[Data for processing]:

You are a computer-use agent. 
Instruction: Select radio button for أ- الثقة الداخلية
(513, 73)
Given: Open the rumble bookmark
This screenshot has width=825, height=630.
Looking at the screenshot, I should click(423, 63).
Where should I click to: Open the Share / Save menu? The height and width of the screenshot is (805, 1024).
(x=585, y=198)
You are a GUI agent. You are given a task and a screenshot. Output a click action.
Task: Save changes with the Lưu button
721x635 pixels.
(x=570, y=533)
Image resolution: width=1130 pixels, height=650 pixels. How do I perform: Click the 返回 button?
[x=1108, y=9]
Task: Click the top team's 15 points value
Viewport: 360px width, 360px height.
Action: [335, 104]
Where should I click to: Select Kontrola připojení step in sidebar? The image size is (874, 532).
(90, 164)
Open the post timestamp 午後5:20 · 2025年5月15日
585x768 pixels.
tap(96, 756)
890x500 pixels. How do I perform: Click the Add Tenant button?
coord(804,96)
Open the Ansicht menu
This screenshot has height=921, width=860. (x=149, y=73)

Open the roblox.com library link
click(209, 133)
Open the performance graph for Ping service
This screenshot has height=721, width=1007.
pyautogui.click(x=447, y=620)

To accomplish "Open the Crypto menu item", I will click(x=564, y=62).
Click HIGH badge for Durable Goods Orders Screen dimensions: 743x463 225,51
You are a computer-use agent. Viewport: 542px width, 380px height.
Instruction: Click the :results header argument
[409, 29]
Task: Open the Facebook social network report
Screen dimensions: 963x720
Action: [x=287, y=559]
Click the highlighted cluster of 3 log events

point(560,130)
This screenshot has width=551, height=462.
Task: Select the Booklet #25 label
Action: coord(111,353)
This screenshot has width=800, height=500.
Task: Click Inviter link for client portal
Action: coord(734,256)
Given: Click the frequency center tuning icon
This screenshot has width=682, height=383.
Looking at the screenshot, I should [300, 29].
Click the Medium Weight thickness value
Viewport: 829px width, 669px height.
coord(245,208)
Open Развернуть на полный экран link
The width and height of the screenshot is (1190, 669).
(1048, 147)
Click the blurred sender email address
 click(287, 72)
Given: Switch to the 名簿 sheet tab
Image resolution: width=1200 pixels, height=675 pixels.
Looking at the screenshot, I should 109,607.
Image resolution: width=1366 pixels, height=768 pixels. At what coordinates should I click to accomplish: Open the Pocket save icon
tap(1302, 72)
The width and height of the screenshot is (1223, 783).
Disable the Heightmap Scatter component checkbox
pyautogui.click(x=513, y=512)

[Task instructions]:
Work through the entries above line by line, counting each one that includes the word "agent", and give the final number only.

[Solution to this exercise]:
3